▸ **Reading text**:
____
Evidently, a slight modification from TMS to TMSX, or from TBS to TBSX (X=O or CH₂) could result in a reversed stereoselectivity. In addition, in most cases, higher exo-selectivity is predicted for X=O than for X=CH₂. A recent study by Song et al. reported high exo selectivity in Diels–Alder reactions involving dienes functionalized by a large bis(silyl) group at the C₂ position.⁴⁸ The two bulky silyl groups result in a strong steric hindrance at both the top and the bottom sides of the diene to the EWG group when the dienophile approaches in the endo orientation. On the contrary, our results indicate that, the effect of bis-silyl group substitution may as well be achieved by a single silyl group when a bridging methylene group or oxygen atom is inserted between the C₂ of diene and the Si atom as in TMSX or TBSX, (X=CH₂ or O) for the Diels–Alder reaction with a trans substituted dienophile. In this case, the silyl group is rotated away from the R_β of the dienophile at TS_exo, significantly alleviating the steric repulsion between the [Si] of the diene and the R_β of the dienophile, as shown in Fig. 2.

Fig. 2 Illustration for the geometry and major interactions for exo and endo transition states. X represents the bridging O or CH₂ group inserted between C₂ of diene and the Si atom.
____
▸ **Material**:
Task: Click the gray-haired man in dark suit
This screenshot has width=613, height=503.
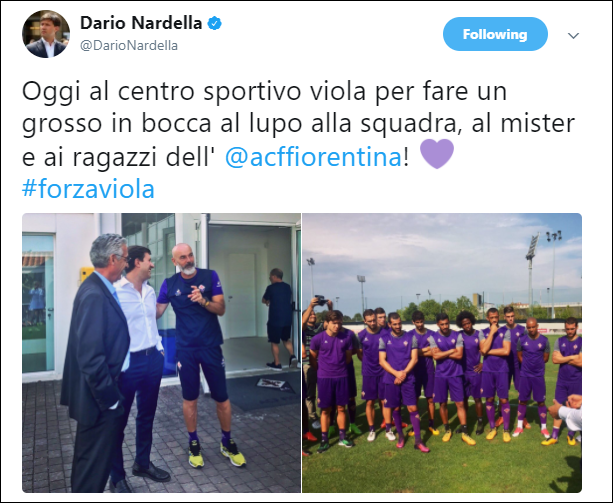Action: (x=98, y=362)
____
▸ **Exercise**: For each statement, answer yes or no as to whether it agrees with the Diels–Alder text, and quote the words from the text that decide it. (a) In most cases, higher exo-selectivity is predicted for X=CH₂ than for X=O. (b) The study by Song et al. involved dienes carrying a large bis(silyl) group at the C₂ position. (c) At TS_exo, the silyl group is rotated toward the R_β of the dienophile.

▸ **Answer to the task**:
(a) No: "higher exo-selectivity is predicted for X=O than for X=CH₂"
(b) Yes: "dienes functionalized by a large bis(silyl) group at the C₂ position"
(c) No: "the silyl group is rotated away from the R_β of the dienophile at TS_exo"